PH recession extended to Q1 2021 amid prolonged pandemic

recession

People wearing masks shop for fresh food at a market in Manila on August 6, 2020. The Philippines plunged into recession as the economy reels from COVID-19 coronavirus lockdowns that have wrecked businesses and thrown millions out of work. (Photo by Lisa Marie David / AFP)

MANILA, Philippines — The Philippine economy shrank by a worse-than-expected 4.2 percent year-on-year during the first quarter, extending the pandemic-induced recession to five straight quarters, the longest since the Marcos-era debt crisis in the 1980s.

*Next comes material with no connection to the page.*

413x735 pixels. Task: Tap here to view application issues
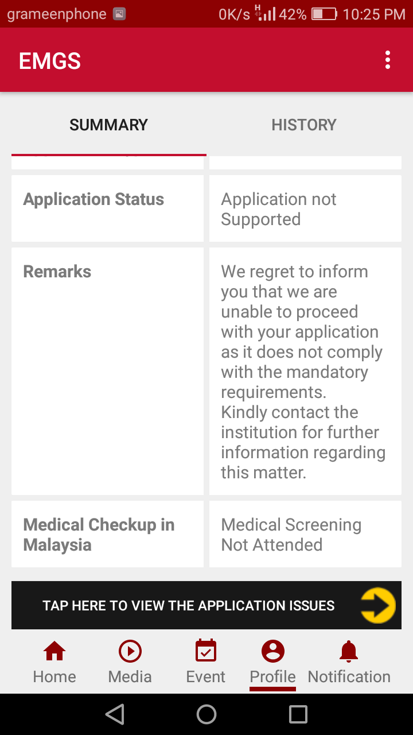click(189, 606)
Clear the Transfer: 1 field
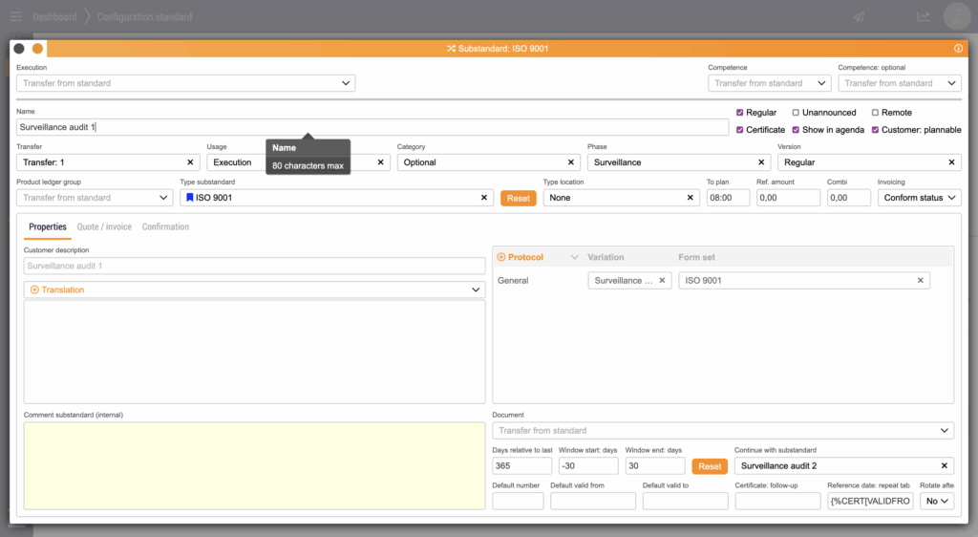The width and height of the screenshot is (978, 537). click(189, 162)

The government on Tuesday reported that the first-quarter outturn prolonged the preceding four quarters’ year-on-year declines in gross domestic product (GDP): 0.7 percent in the first quarter of 2020; the record 16.9 percent in the second quarter of 2020 amid the then most stringent COVID-19 lockdown in the region; 11.4 percent in the third quarter; and 8.3 percent in the fourth quarter of last year.

The government targets 6.5-7.5 percent GDP growth this year to rebound from the record 9.6-percent full-year GDP drop in 2020—the Philippines’ worst post-war recession.

National Statistician Dennis Mapa said the agriculture, industry and services sectors all contracted year-on-year during the first three months.